Data section start

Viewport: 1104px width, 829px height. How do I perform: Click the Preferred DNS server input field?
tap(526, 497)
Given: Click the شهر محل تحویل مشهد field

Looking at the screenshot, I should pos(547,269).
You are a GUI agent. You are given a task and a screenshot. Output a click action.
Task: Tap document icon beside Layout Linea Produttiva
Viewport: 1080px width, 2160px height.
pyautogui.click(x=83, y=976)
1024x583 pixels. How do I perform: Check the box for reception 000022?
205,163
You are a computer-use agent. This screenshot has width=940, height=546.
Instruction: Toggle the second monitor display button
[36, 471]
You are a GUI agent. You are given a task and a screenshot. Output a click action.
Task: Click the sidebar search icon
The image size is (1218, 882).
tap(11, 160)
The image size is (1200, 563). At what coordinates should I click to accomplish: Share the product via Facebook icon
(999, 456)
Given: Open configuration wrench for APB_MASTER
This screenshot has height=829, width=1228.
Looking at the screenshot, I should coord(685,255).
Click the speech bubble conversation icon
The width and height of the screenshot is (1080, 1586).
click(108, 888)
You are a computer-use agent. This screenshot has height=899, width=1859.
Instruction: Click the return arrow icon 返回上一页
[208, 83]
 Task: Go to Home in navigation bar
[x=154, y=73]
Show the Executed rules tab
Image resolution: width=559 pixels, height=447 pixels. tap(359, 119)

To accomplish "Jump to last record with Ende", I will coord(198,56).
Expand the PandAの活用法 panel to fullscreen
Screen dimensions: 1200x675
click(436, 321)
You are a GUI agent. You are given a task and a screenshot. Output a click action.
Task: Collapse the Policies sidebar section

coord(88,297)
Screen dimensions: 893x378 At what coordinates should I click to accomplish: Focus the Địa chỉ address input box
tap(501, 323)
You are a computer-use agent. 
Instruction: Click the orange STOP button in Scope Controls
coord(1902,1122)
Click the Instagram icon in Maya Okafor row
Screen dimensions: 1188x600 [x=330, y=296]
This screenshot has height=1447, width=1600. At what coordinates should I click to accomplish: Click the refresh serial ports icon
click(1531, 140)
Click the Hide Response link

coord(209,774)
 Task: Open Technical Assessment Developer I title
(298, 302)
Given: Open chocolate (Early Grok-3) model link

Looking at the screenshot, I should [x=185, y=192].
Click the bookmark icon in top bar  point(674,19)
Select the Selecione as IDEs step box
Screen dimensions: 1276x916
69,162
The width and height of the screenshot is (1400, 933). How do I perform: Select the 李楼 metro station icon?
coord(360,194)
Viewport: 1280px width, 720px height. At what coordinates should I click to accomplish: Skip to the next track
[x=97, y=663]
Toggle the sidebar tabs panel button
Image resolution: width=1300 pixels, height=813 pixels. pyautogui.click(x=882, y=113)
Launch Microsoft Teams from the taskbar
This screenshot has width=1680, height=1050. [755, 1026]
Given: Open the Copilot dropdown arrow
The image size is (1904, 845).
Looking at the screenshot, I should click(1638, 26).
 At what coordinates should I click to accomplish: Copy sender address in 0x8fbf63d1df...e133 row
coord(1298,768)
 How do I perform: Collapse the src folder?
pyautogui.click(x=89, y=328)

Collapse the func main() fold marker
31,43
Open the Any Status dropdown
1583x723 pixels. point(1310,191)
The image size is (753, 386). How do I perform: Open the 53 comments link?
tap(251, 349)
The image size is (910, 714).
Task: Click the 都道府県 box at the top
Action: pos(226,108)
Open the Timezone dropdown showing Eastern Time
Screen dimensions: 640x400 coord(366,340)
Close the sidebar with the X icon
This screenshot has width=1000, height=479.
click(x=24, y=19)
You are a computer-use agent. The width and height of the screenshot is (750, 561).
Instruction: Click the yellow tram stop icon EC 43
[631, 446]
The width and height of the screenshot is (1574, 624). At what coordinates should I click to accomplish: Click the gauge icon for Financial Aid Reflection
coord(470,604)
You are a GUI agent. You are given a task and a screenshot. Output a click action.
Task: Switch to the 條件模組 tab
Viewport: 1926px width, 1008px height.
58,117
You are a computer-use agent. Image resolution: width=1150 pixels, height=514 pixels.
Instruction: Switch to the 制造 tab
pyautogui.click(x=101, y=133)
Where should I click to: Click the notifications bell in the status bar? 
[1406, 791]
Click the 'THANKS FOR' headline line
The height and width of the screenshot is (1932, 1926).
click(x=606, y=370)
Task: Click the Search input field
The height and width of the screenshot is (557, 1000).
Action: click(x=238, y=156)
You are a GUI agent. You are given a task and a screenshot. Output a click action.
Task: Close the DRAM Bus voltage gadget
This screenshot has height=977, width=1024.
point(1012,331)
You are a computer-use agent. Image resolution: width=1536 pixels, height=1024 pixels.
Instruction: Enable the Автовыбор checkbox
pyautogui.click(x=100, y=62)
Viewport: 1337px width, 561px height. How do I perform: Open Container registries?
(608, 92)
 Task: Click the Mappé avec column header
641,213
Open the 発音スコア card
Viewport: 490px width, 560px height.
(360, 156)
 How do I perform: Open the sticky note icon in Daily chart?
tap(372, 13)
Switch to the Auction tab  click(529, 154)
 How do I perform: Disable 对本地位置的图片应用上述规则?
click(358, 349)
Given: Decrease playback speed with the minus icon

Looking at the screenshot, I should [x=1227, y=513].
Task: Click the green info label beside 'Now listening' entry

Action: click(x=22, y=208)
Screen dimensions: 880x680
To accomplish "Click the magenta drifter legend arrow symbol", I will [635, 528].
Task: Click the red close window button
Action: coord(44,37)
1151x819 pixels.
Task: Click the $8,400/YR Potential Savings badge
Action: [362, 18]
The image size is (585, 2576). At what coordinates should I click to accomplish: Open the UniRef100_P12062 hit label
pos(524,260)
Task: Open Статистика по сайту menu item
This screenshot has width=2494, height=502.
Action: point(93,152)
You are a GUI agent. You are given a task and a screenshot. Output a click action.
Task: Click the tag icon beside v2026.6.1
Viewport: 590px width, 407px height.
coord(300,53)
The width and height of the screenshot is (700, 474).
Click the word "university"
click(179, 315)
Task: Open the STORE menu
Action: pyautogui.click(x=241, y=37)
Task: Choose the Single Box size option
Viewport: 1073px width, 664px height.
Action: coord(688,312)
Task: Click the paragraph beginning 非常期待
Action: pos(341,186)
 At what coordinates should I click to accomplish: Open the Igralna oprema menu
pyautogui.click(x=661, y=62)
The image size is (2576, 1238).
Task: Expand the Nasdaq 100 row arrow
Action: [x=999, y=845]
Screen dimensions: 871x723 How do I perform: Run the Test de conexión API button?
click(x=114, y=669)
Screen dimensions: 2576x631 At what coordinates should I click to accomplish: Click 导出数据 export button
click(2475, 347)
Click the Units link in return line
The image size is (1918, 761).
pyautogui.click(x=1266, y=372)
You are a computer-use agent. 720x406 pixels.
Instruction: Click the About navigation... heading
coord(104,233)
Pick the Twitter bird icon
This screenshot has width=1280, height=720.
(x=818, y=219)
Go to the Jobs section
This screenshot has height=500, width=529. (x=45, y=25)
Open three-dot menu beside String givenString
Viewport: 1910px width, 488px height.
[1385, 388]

Data section end

▶ [About this task]
Beginning with the first line above, could you copy every line exactly, up to and including the one with "Task: Tap document"?

▶ [Answer space]
Viewport: 1104px width, 829px height. How do I perform: Click the Preferred DNS server input field?
tap(526, 497)
Given: Click the شهر محل تحویل مشهد field

Looking at the screenshot, I should pos(547,269).
You are a GUI agent. You are given a task and a screenshot. Output a click action.
Task: Tap document icon beside Layout Linea Produttiva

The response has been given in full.